Quando Faye Webster ha bisogno di scappare, se ne va a sentire l’orchestra sinfonica di Atlanta, la sua città natale. In genere è una decisione presa all’ultimo minuto e questo spiega l’abbigliamento non adeguato per l’occasione, da cui il titolo del suo quinto album. Fin dal primo brano, Thinking about you, racconta dettagliatamente, con una voce un po’ biascicata, esperienze intime in cui si sente incerta tra il bisogno di stare con un’altra persona e la voglia di non impegnarsi fino in fondo. La varietà vocale che le manca è compensata da giochi ed effetti, come il vocoder in Lego ring, che usa per imitare lo stile del suo ospite, il rapper Lil Yachty. Tuttavia la vera magia di Underdressed at the symphony sta nella strumentazione. A metà di Wanna quit all the time la cantautrice statunitense smette di cantare e si crogiola in un’atmosfera sognante, costruita su un piano elettrico, una pedal steel e una chitarra pizzicata. Webster non vuole essere legata a un genere, un luogo o uno stato d’animo. Preferisce il disagio che si prova quando non si appartiene a niente.

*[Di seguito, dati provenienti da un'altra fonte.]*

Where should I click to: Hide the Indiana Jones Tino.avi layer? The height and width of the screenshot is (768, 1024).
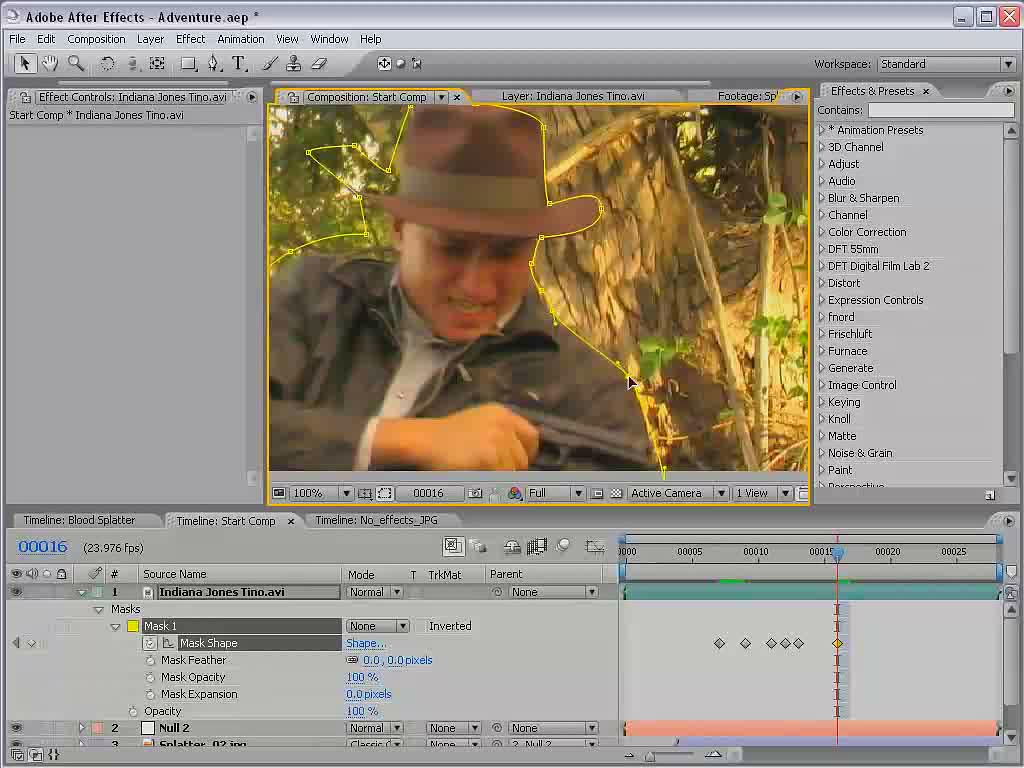[16, 592]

Dana Poland, Slant Magazine
Il pianista brasiliano Amaro Freitas è sempre più celebrato sulla scena jazz internazionale. Il suo quarto album, Y’Y, lo vede immerso nelle acque amazzoniche e intriso della spiritualità che governa i brani. In Y’Y, Freitas mantiene intatta l’universalità del percorso afrobrasiliano dell’album precedente, Sankofa (2021), ma rivolge il suo sguardo alle foreste dell’Amazzonia e alle popolazioni di questa regione del Brasile che resiste alla distruzione e all’avidità dell’uomo. Con un titolo che significa “acqua” nel dialetto degli indigeni sateré mawé, Y’Y va inteso come una sinfonia amazzonica. Il viaggio parte dall’evocazione della magia dell’acqua nei primi due pezzi, Mapinguari (Encantado da mata) e Uiara (Encantada da água) – Vida e cura, che rivelano l’accento percussivo del pianoforte preparato di Freitas, fino a sfociare nel mare esuberante del brano finale, Encantados. Qui a Freitas si uniscono il bassista cubano Aniel Someillan, il batterista nordamericano Hamid Drake e il flautista e sassofonista britannico Shabaka Hutchings. L’omaggio di Freitas a sua madre in Gloriosa dimostra che il musicista continua ad avere i piedi immersi nelle acque del suo stato natale, il Pernambuco, e nelle sue radici afrobrasiliane. Y’Y è una splendida celebrazione della diaspora africana, e un deciso passo avanti per Freitas nell’universo illimitato del jazz.
Mauro Ferreira, O Globo
Francisco Mignone (1897-1986) era un compositore brasiliano d’origine italiana. Con l’eccezione dei pezzi per piano, è stato meno prolifico del compatriota Heitor Villa-Lobos o di Ottorino Respighi, che era uno dei suoi modelli. La sua ammirazione più intensa era però per un altro compositore italiano. Pieno di dubbi sulla sua identità artistica e sui movimenti che aveva seguito negli anni (dal nazionalismo all’avanguardia in tutte le sue forme), nel corso di un concerto privato Mignone fece una sorta di coming out: stava interpretando al piano una delle sue Valsas da esquina, quando improvvisamente s’interruppe e cominciò E lucevan le stelle, una celebre aria della Tosca di Puccini, gridando: “Ecco la mia vera musica!”. Tante passioni così varie lasciano il segno nella sua opera. Qui troviamo due delle Valsas, alcuni melodici pezzi brevi, tanto facili quanto deliziosi nella loro ispirazione folcloristica, e le ambiziose Sonatinas del 1949. I dischi dedicati al pianoforte di Mignone sono pochi, ma nessuno è al livello di questo: l’agilità ritmica e la signorilità naturale di Martin Jones donano a tutto una grandissima dignità. Pare che sia il primo di una serie di album dedicati alla musica brasiliana per pianoforte del ventesimo secolo. Speriamo!